TEXT PASSAGE:
# # # # #

The main purpose of centralising oceanographic data at a data centre is to prevent the loss of these data. The loss of data relating to the marine environment is a serious issue for two main reasons:
First, because marine data acquisition is extremely costly: scientific cruises on research vessels or satellite use represent considerable budgets. In total, the budget devoted to compiling data in databases represents less than 2% (source: MRAG investigation) of the total observation cost (including vessel costs) at Ifremer.
Without permanent archiving, 30% of the data acquired are lost within 10 years of their collection. This is the notion of "intangible heritage".
The second reason is a constraint related to the variability of the marine environment. Marine data are not reproducible. It is impossible to turn back time to record the physical parameters of the water column at a specific location in the world at a given moment in time. Unlike data obtained from laboratory experiments, marine data can only be obtained once.
The quantities and diversity of marine data are continually rising; we must adapt to new observation systems.
There are two different forms of data collection: automatic collection and manual collection.
Automatic collection
The data that arrive directly at SISMER without human intervention is collected automatically. These incoming data flows are generally received by email or deposited on the network drive. This concerns notably the automated observatories (satellite, ARGO floats, etc.), different fisheries data flows, ship data, etc.

# # # # #

DATA EXTRACT:
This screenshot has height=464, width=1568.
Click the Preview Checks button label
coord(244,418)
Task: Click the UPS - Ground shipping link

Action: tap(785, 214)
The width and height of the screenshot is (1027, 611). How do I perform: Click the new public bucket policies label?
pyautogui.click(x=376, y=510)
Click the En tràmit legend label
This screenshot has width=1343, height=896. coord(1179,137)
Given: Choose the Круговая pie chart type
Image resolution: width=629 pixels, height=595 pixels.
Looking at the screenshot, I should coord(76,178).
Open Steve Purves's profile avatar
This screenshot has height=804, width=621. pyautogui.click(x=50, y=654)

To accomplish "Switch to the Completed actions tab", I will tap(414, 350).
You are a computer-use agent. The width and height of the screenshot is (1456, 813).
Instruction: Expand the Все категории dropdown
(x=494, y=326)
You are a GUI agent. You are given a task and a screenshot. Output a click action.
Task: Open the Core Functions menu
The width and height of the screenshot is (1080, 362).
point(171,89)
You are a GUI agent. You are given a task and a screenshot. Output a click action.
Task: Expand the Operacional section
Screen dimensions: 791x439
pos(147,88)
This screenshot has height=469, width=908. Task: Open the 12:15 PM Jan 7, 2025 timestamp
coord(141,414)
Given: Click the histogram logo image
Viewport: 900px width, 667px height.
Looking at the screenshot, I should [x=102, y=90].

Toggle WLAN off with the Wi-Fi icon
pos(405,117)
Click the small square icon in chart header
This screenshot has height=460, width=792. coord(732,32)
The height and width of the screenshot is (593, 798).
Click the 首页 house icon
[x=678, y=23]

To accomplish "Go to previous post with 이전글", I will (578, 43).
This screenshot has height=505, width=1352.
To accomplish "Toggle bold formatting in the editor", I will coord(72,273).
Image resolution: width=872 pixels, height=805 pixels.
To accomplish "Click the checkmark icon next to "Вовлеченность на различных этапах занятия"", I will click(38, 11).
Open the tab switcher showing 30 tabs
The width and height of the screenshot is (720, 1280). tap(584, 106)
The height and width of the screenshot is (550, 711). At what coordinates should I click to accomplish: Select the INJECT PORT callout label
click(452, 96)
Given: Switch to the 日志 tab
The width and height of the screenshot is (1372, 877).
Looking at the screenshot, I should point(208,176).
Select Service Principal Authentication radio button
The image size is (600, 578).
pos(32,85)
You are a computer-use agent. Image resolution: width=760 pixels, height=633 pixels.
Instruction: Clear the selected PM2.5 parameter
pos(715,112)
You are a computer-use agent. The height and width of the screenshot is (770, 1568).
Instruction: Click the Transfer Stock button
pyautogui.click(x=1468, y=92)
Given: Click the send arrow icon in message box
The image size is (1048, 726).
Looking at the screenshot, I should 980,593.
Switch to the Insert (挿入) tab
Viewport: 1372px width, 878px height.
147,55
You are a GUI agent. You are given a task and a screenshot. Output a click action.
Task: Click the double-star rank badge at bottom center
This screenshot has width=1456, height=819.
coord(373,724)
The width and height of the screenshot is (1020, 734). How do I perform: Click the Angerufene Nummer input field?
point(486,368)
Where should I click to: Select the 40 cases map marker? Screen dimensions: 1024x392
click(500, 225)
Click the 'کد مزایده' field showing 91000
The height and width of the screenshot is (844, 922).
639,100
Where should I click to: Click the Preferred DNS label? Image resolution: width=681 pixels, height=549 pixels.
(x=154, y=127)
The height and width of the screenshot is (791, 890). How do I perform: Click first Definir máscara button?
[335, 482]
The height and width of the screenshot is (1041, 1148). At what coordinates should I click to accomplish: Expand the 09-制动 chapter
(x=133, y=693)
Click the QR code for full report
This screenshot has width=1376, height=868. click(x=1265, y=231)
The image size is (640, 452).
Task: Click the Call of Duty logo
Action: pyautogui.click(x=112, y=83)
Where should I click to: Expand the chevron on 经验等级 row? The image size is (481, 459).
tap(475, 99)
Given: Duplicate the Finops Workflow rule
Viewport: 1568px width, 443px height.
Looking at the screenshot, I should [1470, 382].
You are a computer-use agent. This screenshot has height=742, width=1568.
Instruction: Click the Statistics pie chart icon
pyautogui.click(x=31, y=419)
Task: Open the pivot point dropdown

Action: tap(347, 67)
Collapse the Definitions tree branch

# # # # #

TASK SET:
#1 According to the text on oceanographic data archiving, what share of acquired data is lost within 10 years of collection when there is no permanent archiving?
#2 Carry on writing the text on oceanographic data archiving from its final sentence.
The records have no connection to the text about oceanographic data.

RESPONSES:
#1 30% of the data acquired are lost within 10 years.

#2
Automatic collection ensures operational monitoring and reporting for some of these data.
CTD and TSG data transmitted in real time are in low resolution.
Manual collection
While the majority of data arrive at SISMER automatically and at regular intervals, this is not the case for all data. Some data have to be retrieved from other systems (e.g. Météo France, etc.) and sometimes scientists have to be contacted to obtain their data (physics data bank, research cruises, etc.).
CTD and TSG data transmitted in deferred time have a higher resolution.
Input data for certain information systems
Certain information systems, such as CDOCO for instance, require additional data to implement different processing methods.
- forcing data (CDOCO)
- Boundary conditions: Forecasts and reanalysis (Mercator), wave field (WW3/REFDIF, SHOM)
- Initial conditions: Climatology (Levitus, Bay of Biscay, Medar/Medatlas), Outputs (Mercator)
- Air/sea interface: Winds and heat flows (Météo-France, NCEP, MM5), Spatial winds (CERSAT), Spatial flows (SAF/OCEAN)
- Freshwater inputs: River flow rates (SPDIREN/COLIANE, IAV, CNR), Rainfall (Météo-France)
- reference data
- Bathymetry (CDOCO)
- Vocabulary (SIH, SeaDataNet)